Aufgaben:
1. Nenne alle Gefühle, die der Text zur Schmerzbehandlung im Abschnitt „16.1 Schmerz betrifft den ganzen Menschen“ ausdrücklich aufzählt.
2. Führe den Text über die Grundlagen der Schmerzbehandlung im Anschluss an seinen letzten Satz fort.

Übungstext:
= = = = = = =

Die Grundlagen einer guten Schmerzbehandlung

 

Schmerz ist eine grundlegend unangenehme Empfindung, die dem Körper zugeschrieben wird und dem Leiden entspricht, das durch die psychische Wahrnehmung einer realen, drohenden oder phantasierten Verletzung hervorgerufen wird.

Engel (1969)

Schmerz ist nur ein Symptom, dessen Entstehung und Lokalisation immer exakt abgeklärt werden wollen, da seine Ursachen sehr vielfältig sein können.

Bonica (1979)

Vielleicht ist die Hoffnung die letzte Weisheit der Narben.

Siegfried Lenz (*1926), deutscher Schriftsteller

16.1 Schmerz betrifft den ganzen Menschen 

Das ist leicht zu erkennen, wenn wir uns eine schmerz-volle Verletzung zuziehen. Nicht nur die körperliche Unverletztheit, sondern auch die seelische Verfassung verändern sich: Ärger, Wut, Hilflosigkeit, Ausgeliefertsein sind nur einige Gefühle, die sofort auftauchen. Wir alle wissen aus eigener Erfahrung, dass Schmerzen unsere Denkvorgänge erheblich beeinträchtigen. Wer starke Schmerzen hat, kann nicht frei denken und handeln. Deshalb ist es unbedingt wichtig, einen Kranken von seinen Schmerzen sofort und anhaltend zu befreien. Nur so ist er in der Lage, aktiv an seiner Genesung mitzuarbeiten oder, wenn eine Heilung nicht mehr möglich ist, seine geistig-seelische Entwicklung zum Tode hin bewusst zu erleben.

= = = = = = =

Aufgeführte Einträge:

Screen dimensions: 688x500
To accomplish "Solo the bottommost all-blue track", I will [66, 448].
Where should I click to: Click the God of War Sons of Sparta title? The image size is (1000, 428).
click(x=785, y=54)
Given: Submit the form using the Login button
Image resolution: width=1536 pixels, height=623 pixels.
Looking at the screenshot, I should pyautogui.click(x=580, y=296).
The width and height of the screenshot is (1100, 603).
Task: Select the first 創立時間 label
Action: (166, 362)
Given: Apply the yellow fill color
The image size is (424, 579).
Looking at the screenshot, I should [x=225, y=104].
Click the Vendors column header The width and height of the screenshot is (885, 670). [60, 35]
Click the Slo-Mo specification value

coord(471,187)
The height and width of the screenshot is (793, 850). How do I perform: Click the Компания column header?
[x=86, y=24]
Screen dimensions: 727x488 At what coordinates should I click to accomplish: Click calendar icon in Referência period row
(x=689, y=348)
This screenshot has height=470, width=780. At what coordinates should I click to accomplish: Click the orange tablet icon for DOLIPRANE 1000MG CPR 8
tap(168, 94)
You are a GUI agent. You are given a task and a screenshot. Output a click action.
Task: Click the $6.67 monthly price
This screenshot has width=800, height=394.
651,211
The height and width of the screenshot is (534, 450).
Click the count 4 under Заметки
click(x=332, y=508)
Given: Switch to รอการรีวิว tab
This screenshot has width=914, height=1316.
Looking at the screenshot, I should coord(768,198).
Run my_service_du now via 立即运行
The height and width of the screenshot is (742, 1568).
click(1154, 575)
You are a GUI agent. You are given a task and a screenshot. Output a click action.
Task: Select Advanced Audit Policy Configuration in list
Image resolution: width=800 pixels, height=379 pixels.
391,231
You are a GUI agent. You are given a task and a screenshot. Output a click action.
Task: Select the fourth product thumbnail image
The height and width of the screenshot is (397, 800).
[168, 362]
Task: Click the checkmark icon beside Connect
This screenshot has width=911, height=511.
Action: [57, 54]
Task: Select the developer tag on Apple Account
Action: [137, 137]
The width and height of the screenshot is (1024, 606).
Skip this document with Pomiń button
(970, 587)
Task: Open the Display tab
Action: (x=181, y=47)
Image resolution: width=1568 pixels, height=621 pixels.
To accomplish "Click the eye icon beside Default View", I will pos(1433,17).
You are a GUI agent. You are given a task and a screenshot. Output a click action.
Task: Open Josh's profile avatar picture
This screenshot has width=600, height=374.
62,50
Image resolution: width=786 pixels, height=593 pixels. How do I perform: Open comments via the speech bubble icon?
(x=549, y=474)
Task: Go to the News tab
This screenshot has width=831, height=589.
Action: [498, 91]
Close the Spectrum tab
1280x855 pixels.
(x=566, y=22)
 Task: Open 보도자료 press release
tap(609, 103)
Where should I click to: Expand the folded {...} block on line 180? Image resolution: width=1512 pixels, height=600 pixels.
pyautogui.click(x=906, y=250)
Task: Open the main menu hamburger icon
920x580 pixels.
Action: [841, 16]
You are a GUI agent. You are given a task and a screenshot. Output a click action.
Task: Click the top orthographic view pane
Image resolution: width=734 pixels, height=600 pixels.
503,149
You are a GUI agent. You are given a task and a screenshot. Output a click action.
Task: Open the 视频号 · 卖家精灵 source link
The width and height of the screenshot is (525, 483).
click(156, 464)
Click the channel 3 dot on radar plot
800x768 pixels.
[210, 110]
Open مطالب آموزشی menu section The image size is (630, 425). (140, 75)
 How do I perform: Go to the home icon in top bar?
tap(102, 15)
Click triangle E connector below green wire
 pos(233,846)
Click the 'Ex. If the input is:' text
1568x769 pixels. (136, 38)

= = = = = = =

Schriftliche Antworten:
1. Ärger, Wut, Hilflosigkeit, Ausgeliefertsein

2.
Hermann Hesse formulierte das so:

„Der Schmerz ist ein Meister, der uns klein macht, ein Feuer, das uns ärmer brennt, das uns vom eigenen Leben trennt, das uns umlodert und allein macht.“

16.2 Die Medikamenteneinnahme 

Jede Schmerztherapie muss zum Ziel haben, dass die gute Lebensqualität des Patienten so weit wie irgend möglich erhalten bleibt. Deshalb müssen die Einnahmehäufigkeit und die Dosis der Medikamente nach Rücksprache mit dem Patienten so gewählt werden, dass die Schmerzen nicht wieder auftreten, sondern dauerhaft unterdrückt werden. Das bedeutet, dass die nächste Tablette eingenommen werden muss, bevor die Wirkung der letzten Tablette so weit nachgelassen hat, dass der Schmerz wiederkommt. Eine Einnahme „nach Bedarf“ oder mit dem Hinweise „3 x 1 täglich“ ist deshalb bei chronischen Schmerzen nicht sinnvoll. Denn die neue Tablette hat eine gewisse Anlaufzeit bis zur vollen Wirkung, und so lange hat der Patient wieder Schmerzen und braucht mehr Medikamente.

Bei sterbenden Patienten, die von Schmerzen gequält werden, ist eine Verstärkung der Schmerzen im Laufe der fortschreitenden Krankheit zu erwarten. Deshalb müssen die Dosierung und manchmal auch die Medikamente gewechselt werden. Das oft erwähnte Argument der Suchterzeugung oder drohenden Drogenabhängigkeit entfällt, weil erwiesen ist, dass Morphin in retardierterFN Form nicht süchtig macht.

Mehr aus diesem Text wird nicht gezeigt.